── PROVIDED ENTRIES ──

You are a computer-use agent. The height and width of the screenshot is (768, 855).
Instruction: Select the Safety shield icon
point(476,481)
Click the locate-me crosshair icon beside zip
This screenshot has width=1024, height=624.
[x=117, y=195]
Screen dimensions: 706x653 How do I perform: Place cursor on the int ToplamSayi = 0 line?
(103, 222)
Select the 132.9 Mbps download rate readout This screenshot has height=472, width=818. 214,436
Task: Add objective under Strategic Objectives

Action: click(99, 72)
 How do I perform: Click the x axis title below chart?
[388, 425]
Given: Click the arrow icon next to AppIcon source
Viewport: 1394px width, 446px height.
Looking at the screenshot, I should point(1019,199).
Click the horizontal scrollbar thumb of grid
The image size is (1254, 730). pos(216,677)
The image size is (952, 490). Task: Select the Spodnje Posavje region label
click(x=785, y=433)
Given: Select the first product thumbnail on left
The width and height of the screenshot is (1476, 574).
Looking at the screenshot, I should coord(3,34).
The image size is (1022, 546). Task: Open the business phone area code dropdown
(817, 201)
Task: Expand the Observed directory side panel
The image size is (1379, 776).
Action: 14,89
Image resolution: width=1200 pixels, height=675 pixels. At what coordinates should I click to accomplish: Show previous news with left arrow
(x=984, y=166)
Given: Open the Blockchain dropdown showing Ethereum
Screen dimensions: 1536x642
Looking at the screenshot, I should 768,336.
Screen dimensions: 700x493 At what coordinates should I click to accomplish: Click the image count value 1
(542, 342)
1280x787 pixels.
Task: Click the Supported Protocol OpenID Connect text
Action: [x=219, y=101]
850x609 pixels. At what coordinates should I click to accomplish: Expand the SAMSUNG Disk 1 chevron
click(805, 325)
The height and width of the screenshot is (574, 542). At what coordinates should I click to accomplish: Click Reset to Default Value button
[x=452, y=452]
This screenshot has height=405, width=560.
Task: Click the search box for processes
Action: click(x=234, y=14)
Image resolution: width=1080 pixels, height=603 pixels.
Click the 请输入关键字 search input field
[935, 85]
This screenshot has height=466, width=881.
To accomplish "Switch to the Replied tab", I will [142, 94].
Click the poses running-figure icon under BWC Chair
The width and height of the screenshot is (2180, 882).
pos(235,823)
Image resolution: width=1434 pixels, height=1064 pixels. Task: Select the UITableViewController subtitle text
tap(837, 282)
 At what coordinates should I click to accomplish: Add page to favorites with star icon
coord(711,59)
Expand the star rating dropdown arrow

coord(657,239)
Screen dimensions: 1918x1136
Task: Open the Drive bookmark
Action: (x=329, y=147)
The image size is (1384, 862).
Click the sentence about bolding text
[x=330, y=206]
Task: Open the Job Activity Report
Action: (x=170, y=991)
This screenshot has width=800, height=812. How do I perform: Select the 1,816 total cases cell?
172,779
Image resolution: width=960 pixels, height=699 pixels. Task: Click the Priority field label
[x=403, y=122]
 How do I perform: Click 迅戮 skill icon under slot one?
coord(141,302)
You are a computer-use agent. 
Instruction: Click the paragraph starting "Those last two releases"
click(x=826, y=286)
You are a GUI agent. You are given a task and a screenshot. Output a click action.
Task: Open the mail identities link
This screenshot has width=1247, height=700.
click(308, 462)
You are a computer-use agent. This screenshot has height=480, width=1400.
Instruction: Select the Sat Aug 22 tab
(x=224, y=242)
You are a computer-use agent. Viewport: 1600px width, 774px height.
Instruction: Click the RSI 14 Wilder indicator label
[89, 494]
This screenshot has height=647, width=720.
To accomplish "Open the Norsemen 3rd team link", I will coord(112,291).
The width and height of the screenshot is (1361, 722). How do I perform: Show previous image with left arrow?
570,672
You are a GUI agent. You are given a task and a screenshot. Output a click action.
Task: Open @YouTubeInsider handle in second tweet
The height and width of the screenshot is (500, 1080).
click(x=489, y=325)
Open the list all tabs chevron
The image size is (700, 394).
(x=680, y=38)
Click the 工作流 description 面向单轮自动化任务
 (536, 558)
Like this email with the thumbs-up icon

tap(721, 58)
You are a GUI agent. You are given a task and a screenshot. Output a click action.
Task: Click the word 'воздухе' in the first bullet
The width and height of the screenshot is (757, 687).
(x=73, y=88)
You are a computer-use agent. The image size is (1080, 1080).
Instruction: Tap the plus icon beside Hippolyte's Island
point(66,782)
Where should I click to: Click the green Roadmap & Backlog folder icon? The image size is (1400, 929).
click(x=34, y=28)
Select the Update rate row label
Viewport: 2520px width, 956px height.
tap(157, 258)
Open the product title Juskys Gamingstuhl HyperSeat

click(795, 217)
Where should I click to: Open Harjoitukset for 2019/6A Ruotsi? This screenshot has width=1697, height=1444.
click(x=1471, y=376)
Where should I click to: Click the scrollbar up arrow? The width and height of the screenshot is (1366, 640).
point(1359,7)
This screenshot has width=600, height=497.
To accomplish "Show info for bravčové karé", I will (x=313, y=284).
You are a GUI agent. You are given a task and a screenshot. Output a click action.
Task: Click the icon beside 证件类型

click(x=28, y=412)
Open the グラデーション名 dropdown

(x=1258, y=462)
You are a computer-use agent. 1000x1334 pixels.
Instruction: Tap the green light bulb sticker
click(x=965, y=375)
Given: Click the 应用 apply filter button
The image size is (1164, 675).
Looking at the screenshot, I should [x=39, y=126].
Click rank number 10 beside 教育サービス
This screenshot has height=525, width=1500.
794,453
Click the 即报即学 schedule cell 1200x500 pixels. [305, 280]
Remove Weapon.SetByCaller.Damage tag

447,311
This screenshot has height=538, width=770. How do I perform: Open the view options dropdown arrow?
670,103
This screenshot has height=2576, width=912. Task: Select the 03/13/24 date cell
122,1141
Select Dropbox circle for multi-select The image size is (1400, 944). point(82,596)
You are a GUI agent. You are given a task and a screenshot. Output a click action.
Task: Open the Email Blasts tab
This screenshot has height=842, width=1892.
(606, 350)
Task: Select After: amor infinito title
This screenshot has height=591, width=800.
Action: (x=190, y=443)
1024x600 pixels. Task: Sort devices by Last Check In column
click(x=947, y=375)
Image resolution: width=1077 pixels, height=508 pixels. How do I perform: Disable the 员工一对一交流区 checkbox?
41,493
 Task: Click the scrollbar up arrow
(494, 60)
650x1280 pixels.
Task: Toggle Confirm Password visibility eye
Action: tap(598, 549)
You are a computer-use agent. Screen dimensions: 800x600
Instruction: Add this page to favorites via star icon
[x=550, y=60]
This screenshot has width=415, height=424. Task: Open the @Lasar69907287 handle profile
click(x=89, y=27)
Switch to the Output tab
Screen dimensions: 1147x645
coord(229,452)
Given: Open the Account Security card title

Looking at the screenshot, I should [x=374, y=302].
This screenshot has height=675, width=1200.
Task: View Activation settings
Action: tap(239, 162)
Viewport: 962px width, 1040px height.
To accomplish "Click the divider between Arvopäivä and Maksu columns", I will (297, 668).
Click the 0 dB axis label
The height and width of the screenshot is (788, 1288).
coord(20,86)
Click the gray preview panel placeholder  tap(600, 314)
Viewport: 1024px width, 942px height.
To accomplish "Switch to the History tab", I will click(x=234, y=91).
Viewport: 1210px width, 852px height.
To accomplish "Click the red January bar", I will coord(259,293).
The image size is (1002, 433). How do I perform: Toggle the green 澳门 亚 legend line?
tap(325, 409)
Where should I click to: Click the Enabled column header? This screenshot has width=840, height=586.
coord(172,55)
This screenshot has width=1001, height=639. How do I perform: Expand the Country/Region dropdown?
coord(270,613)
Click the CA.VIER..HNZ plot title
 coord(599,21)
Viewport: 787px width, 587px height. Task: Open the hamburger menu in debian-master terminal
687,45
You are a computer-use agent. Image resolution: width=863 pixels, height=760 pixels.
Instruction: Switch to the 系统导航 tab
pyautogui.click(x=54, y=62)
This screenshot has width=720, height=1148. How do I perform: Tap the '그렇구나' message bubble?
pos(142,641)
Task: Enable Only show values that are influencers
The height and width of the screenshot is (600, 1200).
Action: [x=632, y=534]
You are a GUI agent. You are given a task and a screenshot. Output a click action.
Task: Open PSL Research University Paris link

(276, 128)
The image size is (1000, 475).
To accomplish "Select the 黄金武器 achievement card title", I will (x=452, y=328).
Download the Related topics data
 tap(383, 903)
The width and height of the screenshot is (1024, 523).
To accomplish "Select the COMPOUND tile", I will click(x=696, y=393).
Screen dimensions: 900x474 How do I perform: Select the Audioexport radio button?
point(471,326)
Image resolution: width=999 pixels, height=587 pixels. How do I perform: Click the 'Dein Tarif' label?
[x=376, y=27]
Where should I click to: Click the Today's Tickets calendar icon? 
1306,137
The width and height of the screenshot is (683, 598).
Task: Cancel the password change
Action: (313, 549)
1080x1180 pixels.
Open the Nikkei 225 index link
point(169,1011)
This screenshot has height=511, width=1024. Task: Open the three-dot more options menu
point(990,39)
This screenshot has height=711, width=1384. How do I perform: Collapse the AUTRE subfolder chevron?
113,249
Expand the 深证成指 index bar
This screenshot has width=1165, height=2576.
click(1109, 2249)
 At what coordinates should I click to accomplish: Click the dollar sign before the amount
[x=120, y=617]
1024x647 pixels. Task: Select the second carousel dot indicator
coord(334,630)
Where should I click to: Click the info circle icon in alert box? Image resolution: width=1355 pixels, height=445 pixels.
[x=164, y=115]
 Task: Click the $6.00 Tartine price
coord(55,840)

───

**EXERCISE DIRECTIONS**.
Read the listing. Report every line that includes the word "first".

**OUTPUT OF THE TASK**.
Given: Select the first product thumbnail on left
Task: Click the word 'воздухе' in the first bullet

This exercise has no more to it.